==== Excerpted records

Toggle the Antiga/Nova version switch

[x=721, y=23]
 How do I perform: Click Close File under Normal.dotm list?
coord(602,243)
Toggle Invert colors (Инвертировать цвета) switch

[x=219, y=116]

========

→ Exercise: Please copy the line that holds "How do I perform: Click" and each line under it through the last line above, exactly as they stand, adding nothing.

→ Answer box:
 How do I perform: Click Close File under Normal.dotm list?
coord(602,243)
Toggle Invert colors (Инвертировать цвета) switch

[x=219, y=116]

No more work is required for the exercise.